**やること:**
1 – 本文の内容について、次の問いに答えよ。
(a) 筆者が乳がんになったのは何年か。
(b) 手術後、筆者はどこから魔女医に電話をかけたか。
(c) 筆者が他のがんの例として挙げているのは、どこのがんか。
2 – 本文で、がんができる部位やがんが転移する部位として挙がっているものを、すべて書き出せ。
3 – 本文によると、筆者はなぜ「だまし討ち」のように感じたのか。説明せよ。

**学習用本文:**
● ● ●

「日本のおっぱい」乳がんダイアリー

2011年乳がんになりました。

再び、魔女医登場

「全摘って、そうよ。あなたの場合、予後の心配がなくて、正解だったんじゃない?」
手術後病室から魔女医に電話。

「でも、抗がん剤でガンは小さくなってるし、リンパ節の転移は画像では見えなくなってるし、主治医と最後にまた、『温存がいいですか?全摘にしますか?』ってことが話題になるとは夢にも思っていなかったのよ。何のための術前抗がん剤だったか。だまし討ち、って感じよ。」
「患者の価値観がそれぞれなので、医者としても仕方がないのよ。中にははっきりと『全摘しましょう』っていう女医もいるわよ。」
「もし、主治医が本心は全摘した方がより安全だ、と思っているならはっきり言ってほしいわよね。ねえ、他のガン、例えば胃とか肝臓とかでも、『全摘しますか?どうしますか?』なんて聞かないでしょ?」

● ● ●

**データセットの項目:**
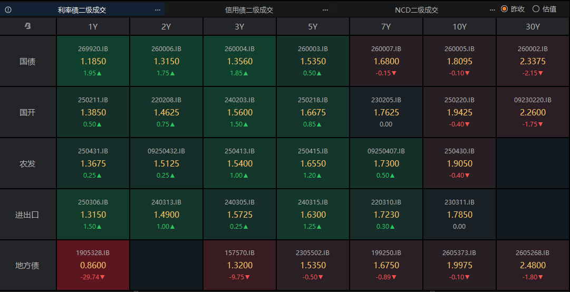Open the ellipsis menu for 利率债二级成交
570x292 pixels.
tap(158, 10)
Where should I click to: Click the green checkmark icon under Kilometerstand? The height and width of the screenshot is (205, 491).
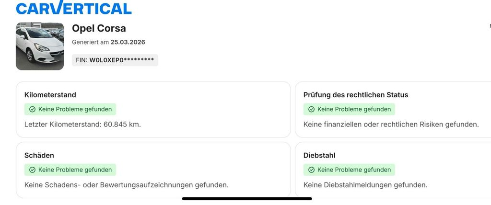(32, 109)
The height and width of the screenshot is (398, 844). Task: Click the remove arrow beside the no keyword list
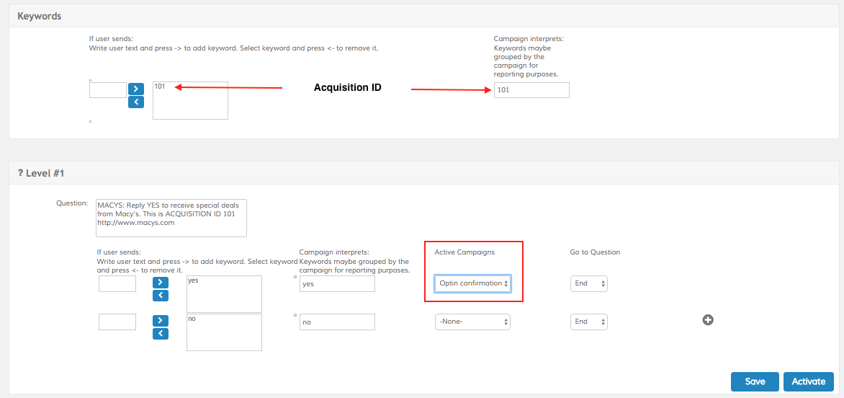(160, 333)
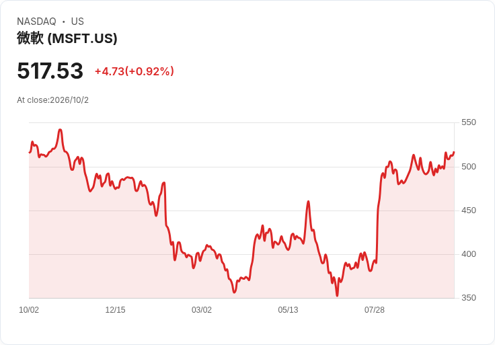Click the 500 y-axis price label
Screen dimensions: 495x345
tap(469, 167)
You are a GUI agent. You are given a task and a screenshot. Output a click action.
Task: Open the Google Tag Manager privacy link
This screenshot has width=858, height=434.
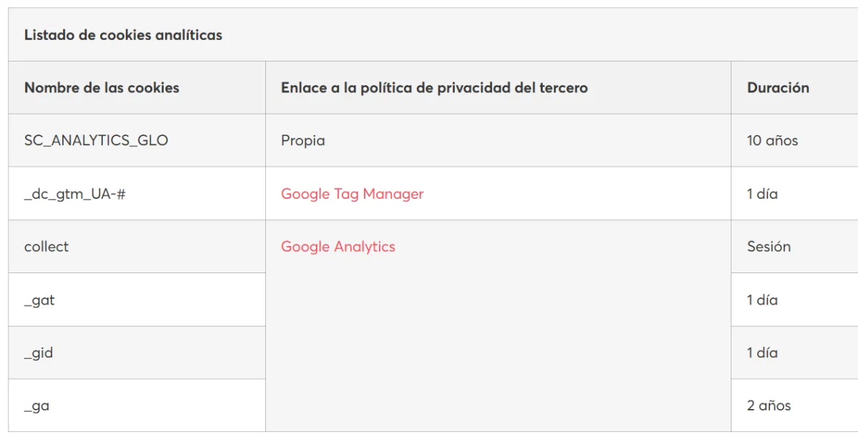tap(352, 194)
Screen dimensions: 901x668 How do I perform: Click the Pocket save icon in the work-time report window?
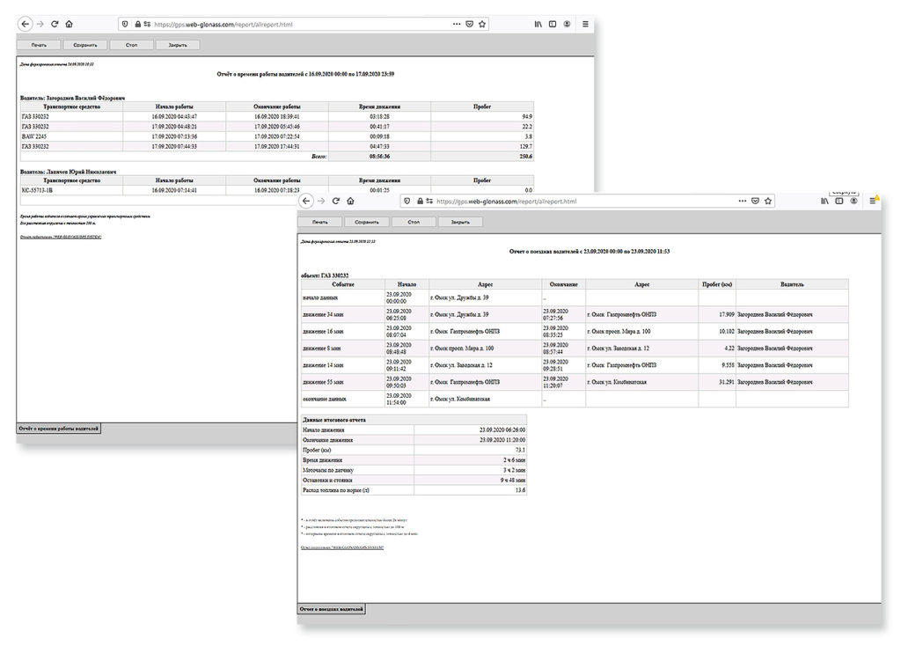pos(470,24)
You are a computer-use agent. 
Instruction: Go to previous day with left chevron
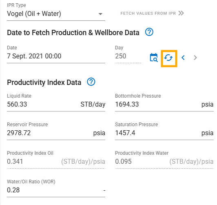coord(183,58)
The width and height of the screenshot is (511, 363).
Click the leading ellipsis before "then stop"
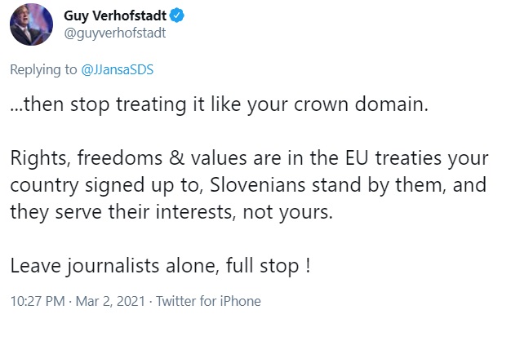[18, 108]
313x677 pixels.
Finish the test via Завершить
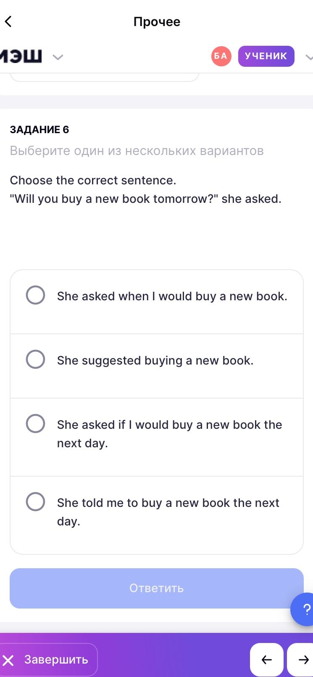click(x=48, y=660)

● ● ●

**解答:**
1 –
(a) 2011年
(b) 病室
(c) 胃と肝臓

2 – 乳（乳がん）、リンパ節、胃、肝臓

3 – 抗がん剤でがんが小さくなり、リンパ節の転移も画像で見えなくなっていた。それにもかかわらず、主治医が最後にまた温存と全摘のどちらにするかを持ち出すとは、筆者は夢にも思っていなかった。そのため、何のための術前抗がん剤だったのかと感じたからである。